[Expression features of P-glycoprotein, glutathione S transferase-pi and inhibitor of apoptosis proteins in lymph node metastases of gastrointestinal carcinomas].

OBJECTIVE: To investigate the expression features of P-glycoprotein (P-gp), glutathione S transferase-pi (GST-pi) and inhibitor of apoptosis proteins like p53, survivin and bcl-2 in lymph node metastases of gastrointestinal carcinomas. METHODS: The expression of P-gp, GST-pi, p53, survivin and bcl-2 were determined by using immunohistochemistry technique in surgical specimens of primary tumor (PT) and lymph node metastases (LNMs) from 54 gastrointestinal cancer patients with metastasis of lymph nodes. The expression difference of 5 multi-drug resistance (MDR)-related factors between LNMs and PT were compared. RESULTS: Significant difference was found in the expression of P-gp and GST-pi between the two groups (both P < 0.05), and expression of p53 and bcl-2 showed positive correlation between LNMs and PT (r = 0.7248, 0.5524; both P < 0.05), respectively. In LNMs, P-gp expression was positively correlated with GST-pi (r = 0.4062, P < 0.05) and survivin (r = 0.6169, P < 0.05), and also GST-pi expression was related positively with survivin (r = 0.4027, P < 0.05). Statistically positive correlations were noted between bcl-2 and P-gp (r = 0.3986, P < 0.05), bcl-2 and survivin (r = 0.2937, P < 0.05), as well as GST-pi and survivin (r = 0.4481, P < 0.01) in PT. Only a positive correlation between GST-pi and survivin expression was simultaneously shown in both LNMs and PT. CONCLUSIONS: There is significant heterogeneity of MDR-related factors expression in LNMs of gastrointestinal carcinomas. Effective adjuvant chemotherapy after operation should target on the metastatic loci of the disease.

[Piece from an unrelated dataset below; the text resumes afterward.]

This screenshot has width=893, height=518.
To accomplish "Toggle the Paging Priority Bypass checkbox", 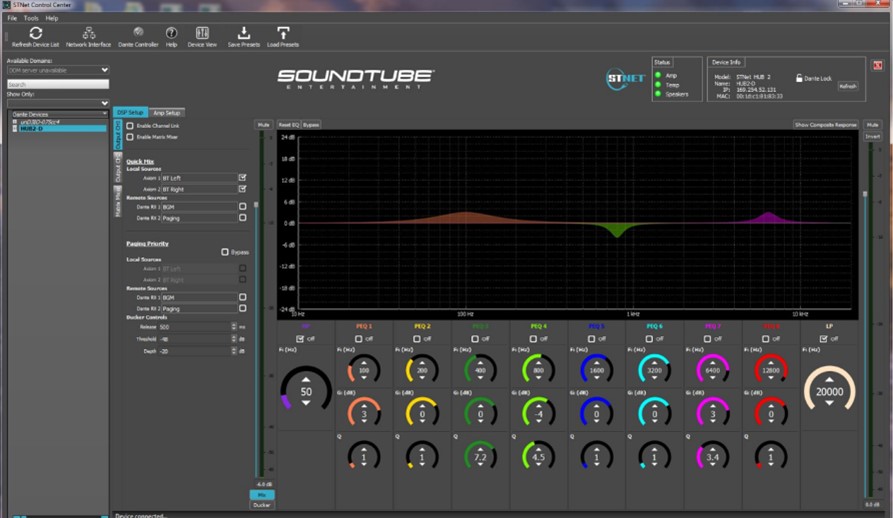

[Correlation of expression of P-glycoprotein and inhibitor of apoptosis proteins to chemosensitivity in gastrointestinal carcinoma tissues].

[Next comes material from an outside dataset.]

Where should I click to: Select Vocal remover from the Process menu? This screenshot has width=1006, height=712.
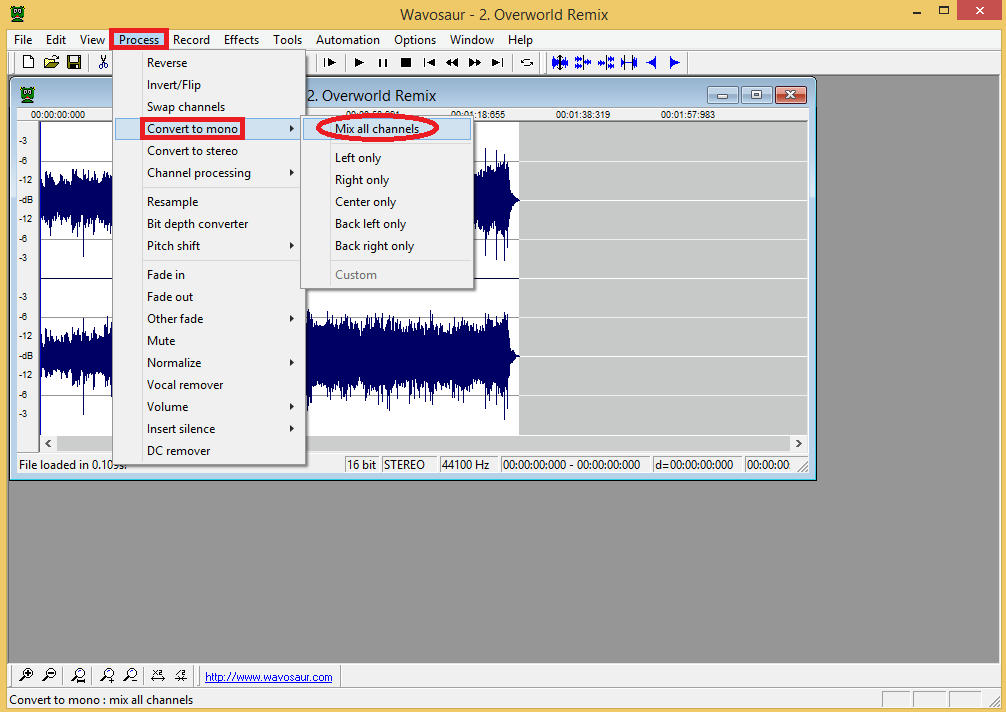[185, 385]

BACKGROUND & OBJECTIVE: P-glycoprotein (P-gp) mediated classical drug resistance and inhibition of the apoptotic pathway are the two mostly investigated mechanisms of multidrug resistance (MDR). Coexpression and interaction of MDR-related factors result in pleiotropic drug resistance in cancer cells. This study was to investigate the correlation of expressions of multiple MDR-related factors, such as P-gp, p53, Survivin or bcl-2, to chemosensitivitity in gastrointestinal carcinomas. METHODS: Eighty-four tissue specimens of gastrointestinal carcinomas were analyzed. Expressions of P-gp, p53, Survivin and bcl-2 were determined by immunohistochemistry (IHC). Drug chemosensitivity of nine drugs to cancer cells were measured by MTT assay. RESULTS: The positive staining of P-gp, p53, Survivin and bcl-2 were detected in 96.4%, 64.3%, 89.3% and 60.7% of all specimens, respectively. The expression of P-gp and bcl-2 (r=0.5072, P<0.05), and the expression of survivin and bcl-2 (r=0.3027, P<0.05) were positively correlated. The inhibition rates of paclitaxel (PTX), oxaliplatin (OXA) or cisplatin (DDP) on cancer cells were significantly lower in the group with strong P-gp expression than that with weak P-gp expression (all P<0.05). The strong expression of p53 was correlated with decreased inhibition rates of PTX and DDP on cancer cells (P<0.05, P<0.01). When the expression of Survivin was increased, the inhibition rates of vincristine (VCR) or DDP on cancer cells were reduced significantly (P<0.05, P<0.01), but the inhibitory effect of OXA was remarkably increased (P<0.01). The inhibition rates of 5-fluorouracil (5-FU), VCR, epirubicin (EADM) and OXA on cancer cells were lower in the group with strong expression of bcl-2 than in that with weak expression of bcl-2 (P<0.05). CONCLUSIONS: The expression of MDR-related factors in gastrointestinal carcinomas is associated with drug resistance of only certain chemotherapy drugs. Multiple factors and mechanisms should be considered when assessing the influence of MDR related factors on drug resistance.